The incredibly popular "human cannonball", as Sanderson once described him, hasn't managed a full pre-season for two years.
Now fit and determined to hit the ground running at whichever club wanted him, the 24-year-old was certain he had plenty of high-impact football ahead.
Whereas earlier in his career he might have been reluctant to venture too far from Adelaide, he said he was absolutely ready to move anywhere he needed to.
The outpouring of support from rival players and supporters around the country following his delisting has acted as proof that Petrenko would fit into any environment.
"You can look at it in two different ways: it's the end or it's a new beginning," he said.
"I played my best footy in 2012 and it's no surprise that it came off a pretty full pre-season; I felt as fit as I had ever been, as strong as I had ever been.
"I want to get back to that sort of shape, if not better … I'm pretty excited to see what I can get out of myself over the next couple of months.

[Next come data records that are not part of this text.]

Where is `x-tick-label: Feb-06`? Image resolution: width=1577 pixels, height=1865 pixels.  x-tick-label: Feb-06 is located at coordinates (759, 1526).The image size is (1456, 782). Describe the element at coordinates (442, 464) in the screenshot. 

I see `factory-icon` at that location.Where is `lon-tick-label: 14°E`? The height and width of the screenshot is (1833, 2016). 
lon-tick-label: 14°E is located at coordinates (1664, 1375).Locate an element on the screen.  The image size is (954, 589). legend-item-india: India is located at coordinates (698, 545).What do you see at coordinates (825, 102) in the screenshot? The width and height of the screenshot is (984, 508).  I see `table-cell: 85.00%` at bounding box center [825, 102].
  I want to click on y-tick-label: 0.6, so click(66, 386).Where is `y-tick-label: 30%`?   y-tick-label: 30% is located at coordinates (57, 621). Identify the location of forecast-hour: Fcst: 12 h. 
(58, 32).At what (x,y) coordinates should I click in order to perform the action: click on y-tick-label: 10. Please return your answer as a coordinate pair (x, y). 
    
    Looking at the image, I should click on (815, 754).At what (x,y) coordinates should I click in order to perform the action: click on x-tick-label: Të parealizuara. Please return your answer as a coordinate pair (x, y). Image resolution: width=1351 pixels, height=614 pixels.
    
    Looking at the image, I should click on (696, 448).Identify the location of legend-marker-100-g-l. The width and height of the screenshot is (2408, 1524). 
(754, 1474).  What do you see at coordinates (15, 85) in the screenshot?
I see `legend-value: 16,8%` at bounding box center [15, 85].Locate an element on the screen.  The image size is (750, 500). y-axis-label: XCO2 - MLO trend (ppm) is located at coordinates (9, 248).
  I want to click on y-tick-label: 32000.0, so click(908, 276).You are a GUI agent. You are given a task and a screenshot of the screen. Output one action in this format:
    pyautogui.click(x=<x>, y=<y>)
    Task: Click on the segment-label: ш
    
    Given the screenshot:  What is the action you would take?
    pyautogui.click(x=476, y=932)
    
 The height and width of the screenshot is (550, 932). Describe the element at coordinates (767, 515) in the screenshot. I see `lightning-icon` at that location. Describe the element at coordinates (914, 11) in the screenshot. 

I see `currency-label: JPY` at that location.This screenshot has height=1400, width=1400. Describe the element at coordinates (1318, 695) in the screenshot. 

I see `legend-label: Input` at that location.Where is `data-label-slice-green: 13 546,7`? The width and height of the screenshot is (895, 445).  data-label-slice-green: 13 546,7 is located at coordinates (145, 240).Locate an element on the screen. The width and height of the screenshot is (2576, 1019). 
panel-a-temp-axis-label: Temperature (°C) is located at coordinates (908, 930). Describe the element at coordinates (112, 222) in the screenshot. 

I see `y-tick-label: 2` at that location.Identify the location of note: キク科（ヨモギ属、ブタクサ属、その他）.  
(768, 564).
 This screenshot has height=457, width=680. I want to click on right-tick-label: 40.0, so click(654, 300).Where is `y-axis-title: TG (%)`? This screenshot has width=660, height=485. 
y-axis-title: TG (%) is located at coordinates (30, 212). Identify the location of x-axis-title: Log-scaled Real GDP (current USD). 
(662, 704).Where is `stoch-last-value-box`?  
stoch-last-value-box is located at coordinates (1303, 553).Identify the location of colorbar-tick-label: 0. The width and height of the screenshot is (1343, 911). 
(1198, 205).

"I'm really hungry to stay in the system."
Petrekno won't give up on his AFL dream even if he's overlooked for season 2015.
If another team doesn't pick him up, he plans to play for his original SANFL club Woodville/West Torrens and fight hard to rejoin the AFL in 2016.
There was no time in Petrenko's first and only face-to-face talk with Walsh to identify the areas he must work on, but he's well aware of his deficiencies.
Simply put, he hasn't been fit enough and the frenetic pace at which he plays often means he lacks composure.
A full pre-season would go a long way to answering questions over his fitness and he's accepted help from former Crow Andrew Jarman – widely regarded as one of the club's most skillful players of all time.
He and Jarman are set to meet a few times a week to iron out many of his issues.
One thing's for sure - having initially fought his way onto the Crows' senior list as a rookie, Petrenko's not the sort of player to write off quickly.